The main rate of National Insurance Contributions paid by self-employed people is to increase by 1% from next April, chancellor Phillip Hammond has announced today.

Also, the tax-free dividend allowance for those trading through their own companies will be reduced from £5,000 to £2,000 from 2018. 

Hammond said that the current NICS system was unfair to the 85% of people in the country who are employed directly, because self-employed people and those who have incorporated typically pay less NICs but still benefit from the same level of public services.

Hammond said: “The lower national insurance paid by the self-employed is forecast to cost our public finances over £5bn this year alone.”

The chancellor voiced his support for the decision made by his predecessor, George Osborne, to abolish Class 2 NICS from April 2018.

He went on to announce the main rate of Class 4 NICS for the self-employed will be increased from 9% to 10% after the abolition of Class 2. This rate would see a further increase of 1% to 11% from April 2019.

Hammond predicted this would raise £145m for the public purse each year by 2021, and would amount to extra tax on average of 60p per week per self-employed person in the country.

Moreover, he said that since Class 4 is chargeable as a proportion of profits, the lowest-earning self-employed people (those earning less than £16,250) would actually see their NICs bill fall.

According to Hammond, an employee earning £32,000 will incur, between them and their employer, £6,170 of national insurance contributions. A self-employed person, however, would currently pay only £2,300.

Historically, the difference in NIC contributions reflect differences in state pensions and contributory welfare benefits, he said. However, under the single tier state pension, self-employed people have built up the same entitlement to the state pension as employees since 2016.

Hammond said: “A fair system will also ensure fairness between individuals, so that people doing similar work for similar wages and enjoying similar state benefits pay similar levels of tax.”

Elsewhere, the chancellor announced the tax-free dividend allowance for those working through their own companies would be reduced from £5,000 to £2,000, with effect from April 2018.

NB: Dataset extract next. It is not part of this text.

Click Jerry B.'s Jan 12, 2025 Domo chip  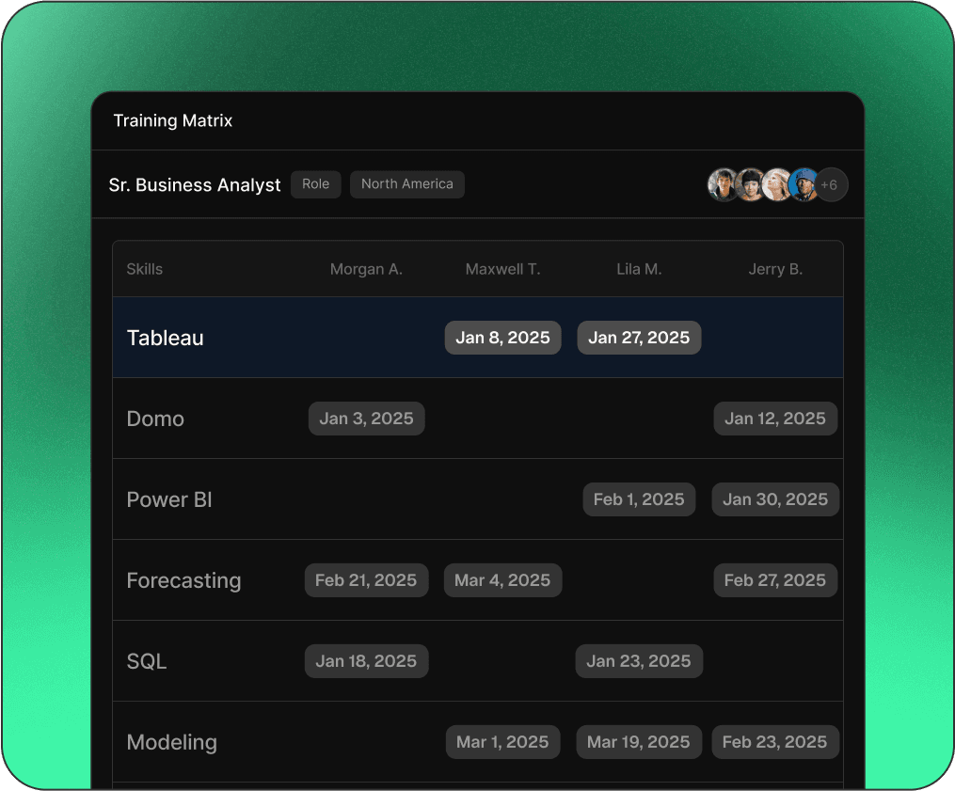[775, 419]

“HMRC estimates that existing incorporations cost the public finances over £6bn a year and the OBR forecast an additional annual cost to the Exchequer from those choosing to incorporate of £3.5bn a year by 2021-22,” Hammond said.

He added that around half the people affected by the change would be directors and shareholders of private companies, the rest being investors in shares with holdings worth, typically, over £50,000.

Torsten Bell, director of the Resolution Foundation, welcomed the chancellor’s announcements, which he said would bring the tax system up to date.

He said: “There are lots of good reasons for people to be self-employed but unfair and expensive tax advantages shouldn’t be one of them.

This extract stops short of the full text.